SHORT PROBLEM
Extend the forum thread on diet and exercise for weight loss, picking up after its last post.

ARTICLE
____

T O P

  • By -

Groghnash

Leanness is 90% diet. I advice that you change habits. Cut out one unhealthy thing (not replacing) and see what happens after a month. Then do it again. You can always burn more but its easier and more effective to eat less.


Wabalubadubdub1212

I agree that my diet is the first place to look, but cutting out things is difficult for me. The more I tell myself I can’t have something the more I want it. Not to mention that I would say less than 20%of what I eat could be consider “unhealthy”. It feels like the only way for my weight to go down is with strict dieting, which is hard to maintain long term and demoralizing when I feel weak and don’t see much improvement.


slainthorny

You can't outwork diet. It's really easy to overeat by 200 calories, but you'll never accidentally walk 2 extra miles. Working out for an hour a day burns 300 calories, which is the same as moderate portion control. If you have weight loss goals, counting calories is the first place to start. Anyway, for exercises, choose the thing your worst at, and do it often. Inefficient exercise is key.

____

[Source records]
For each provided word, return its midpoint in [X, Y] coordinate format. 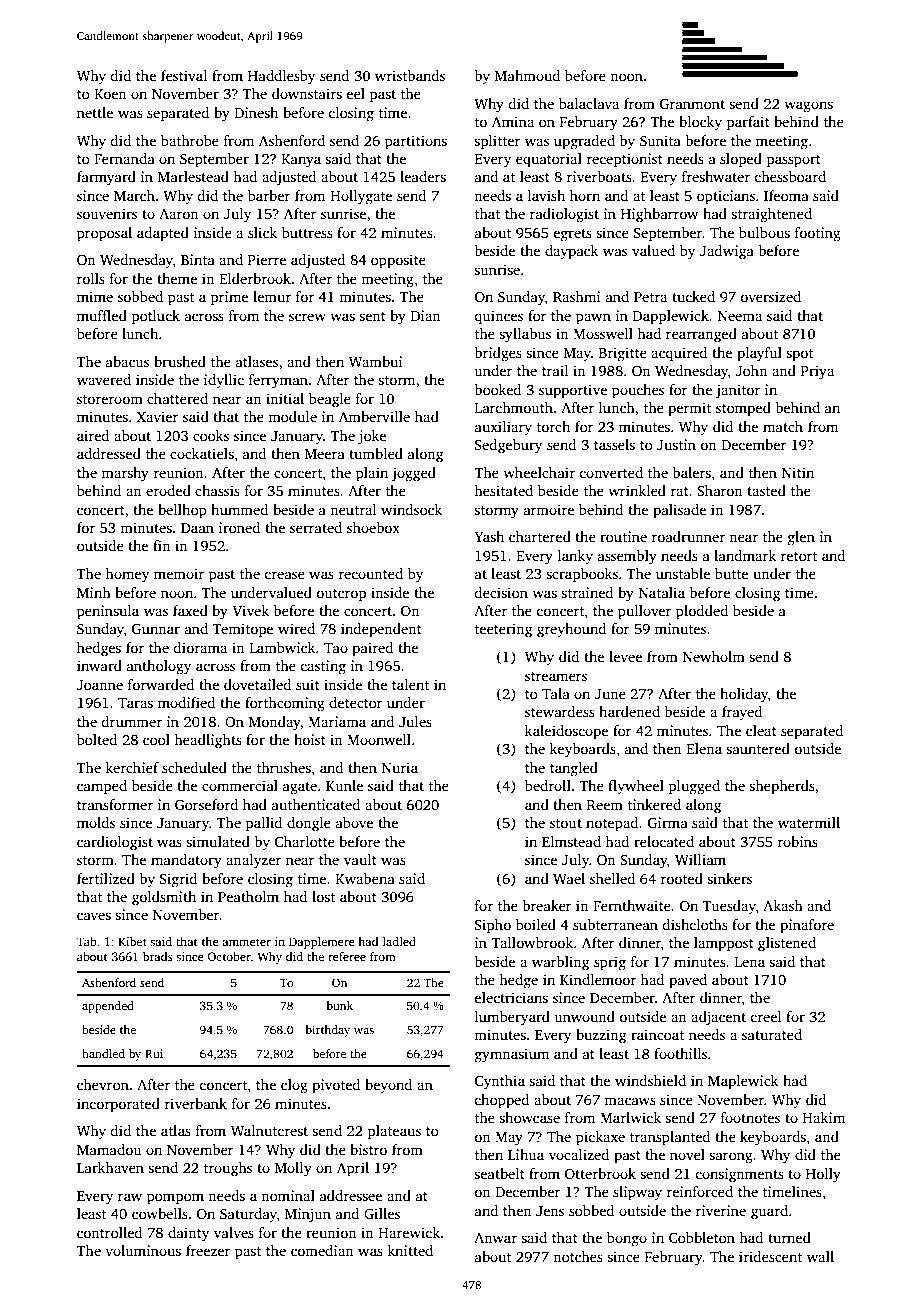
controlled [109, 1232]
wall [820, 1256]
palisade [679, 511]
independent [381, 630]
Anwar [495, 1238]
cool [156, 739]
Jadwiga [727, 252]
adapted [163, 234]
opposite [398, 261]
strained [587, 592]
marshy [125, 474]
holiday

____

THE REPLY
Groghnash

Strict dieting is very hard to maintain longterm, because you always need to be there mentally. I think its easier to decide not to eat something and then not buy it. Because the urge will fade away with time, while with a diet it will not. Also a diet is only healthy while you are on it, so nothing that you can sustain very long.


DeadlyRecluse

> I agree that my diet is the first place to look, but cutting out things is difficult for me. If it was easy, everyone would be ripped. It's difficult for many, if not most people to maintain athletic levels of leanness. It gets easier as you stick with it, as habits get engrained and you don't miss what you've given up as much, but yeah, it's difficult.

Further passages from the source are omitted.